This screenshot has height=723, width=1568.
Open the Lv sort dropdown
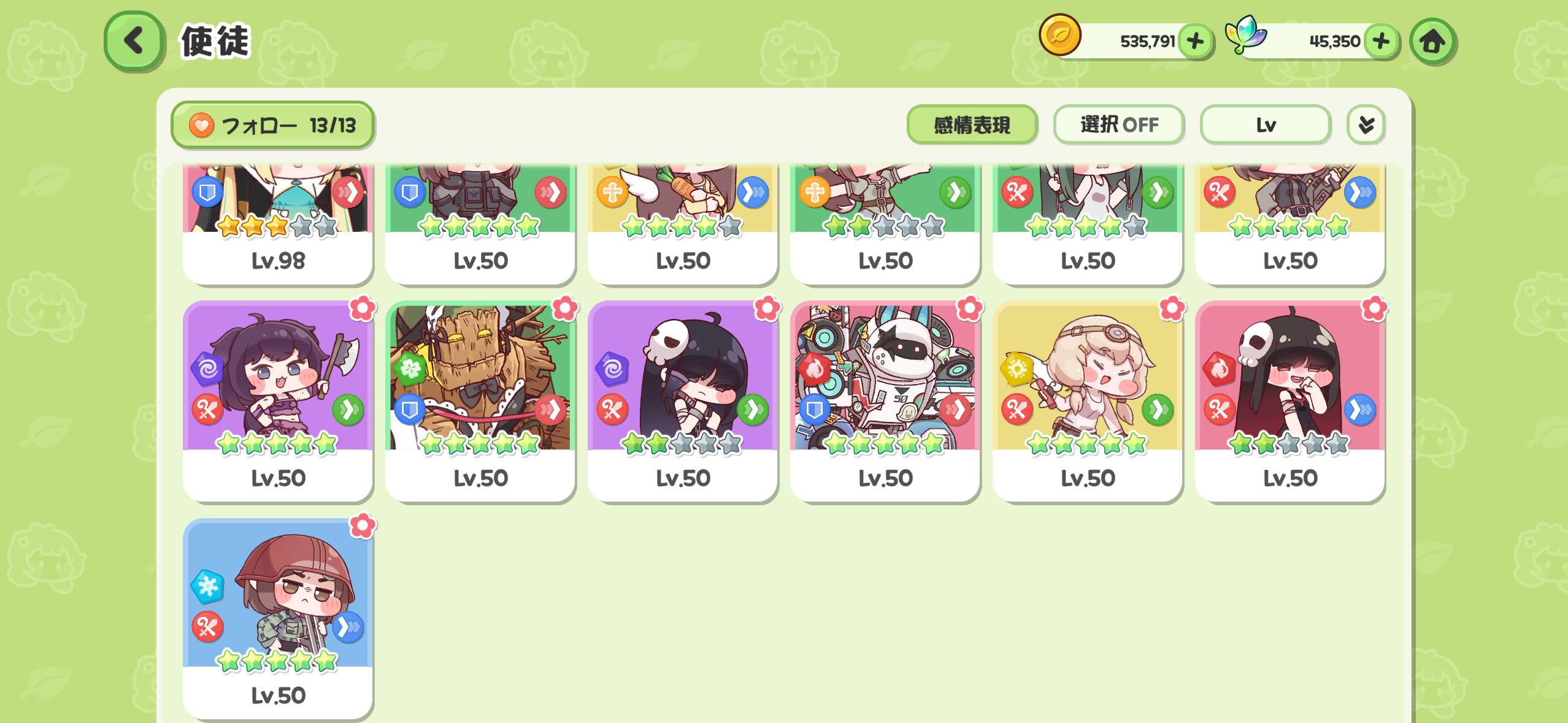click(1266, 125)
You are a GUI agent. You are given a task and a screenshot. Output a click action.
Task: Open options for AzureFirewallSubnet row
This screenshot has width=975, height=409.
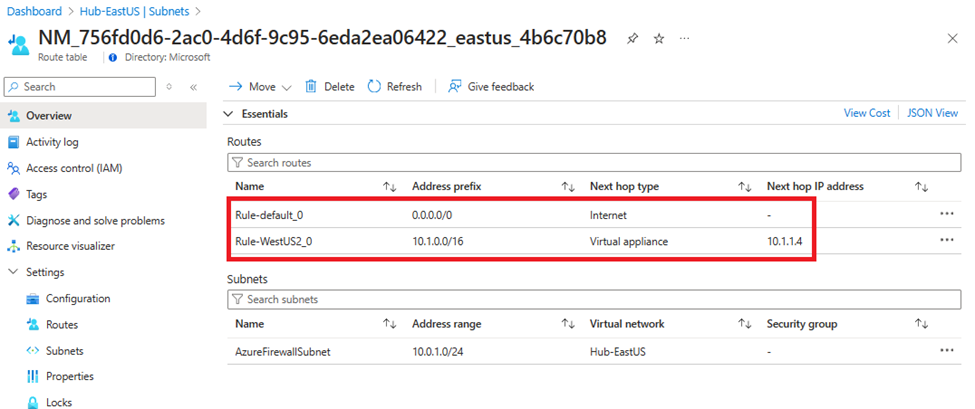(x=946, y=351)
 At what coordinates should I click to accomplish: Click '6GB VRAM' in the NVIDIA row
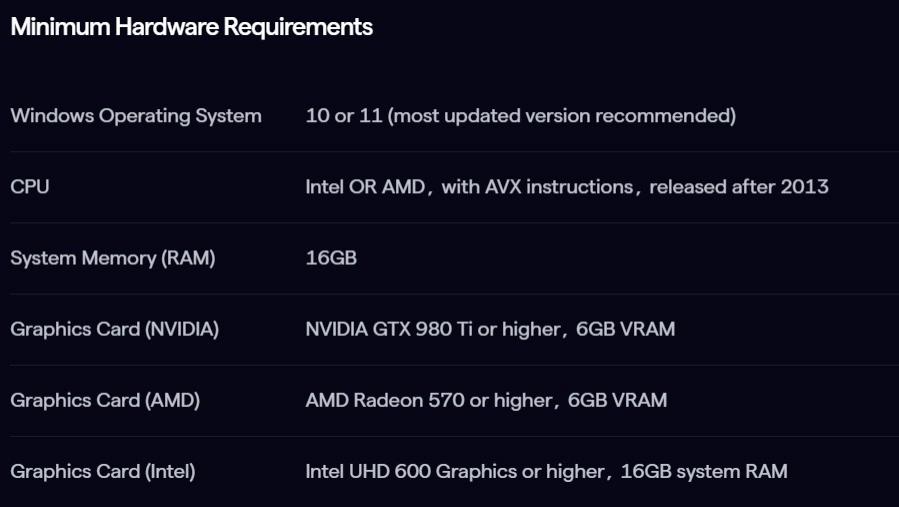click(x=625, y=329)
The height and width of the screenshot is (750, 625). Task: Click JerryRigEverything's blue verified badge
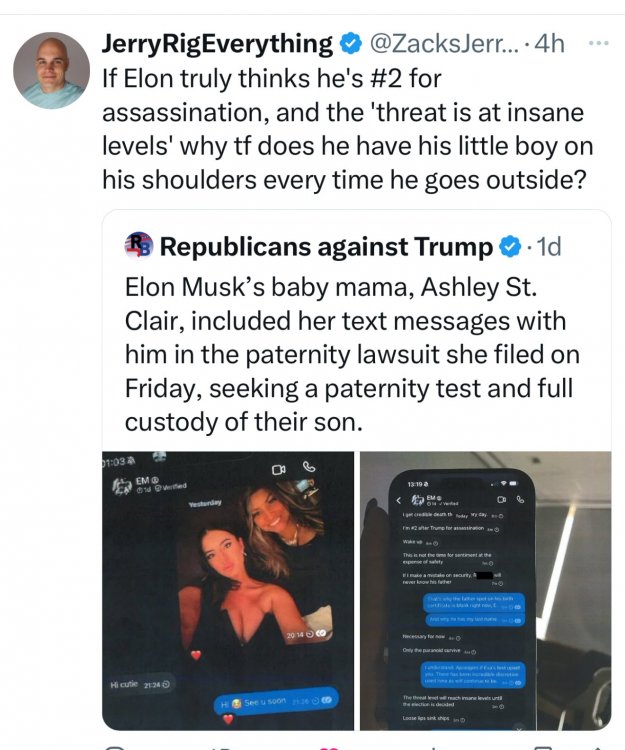[x=349, y=44]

* * * * *

> Work instruction
Write out every record exactly. Leave the pictures out.

> Problem solution
This screenshot has height=723, width=1568.
Open the Lv sort dropdown
click(1266, 125)
You are a GUI agent. You are given a task and a screenshot. Output a click action.
Task: Open options for AzureFirewallSubnet row
This screenshot has width=975, height=409.
(x=946, y=351)
 At what coordinates should I click to accomplish: Click '6GB VRAM' in the NVIDIA row
click(x=625, y=329)
The height and width of the screenshot is (750, 625). Task: Click JerryRigEverything's blue verified badge
[x=349, y=44]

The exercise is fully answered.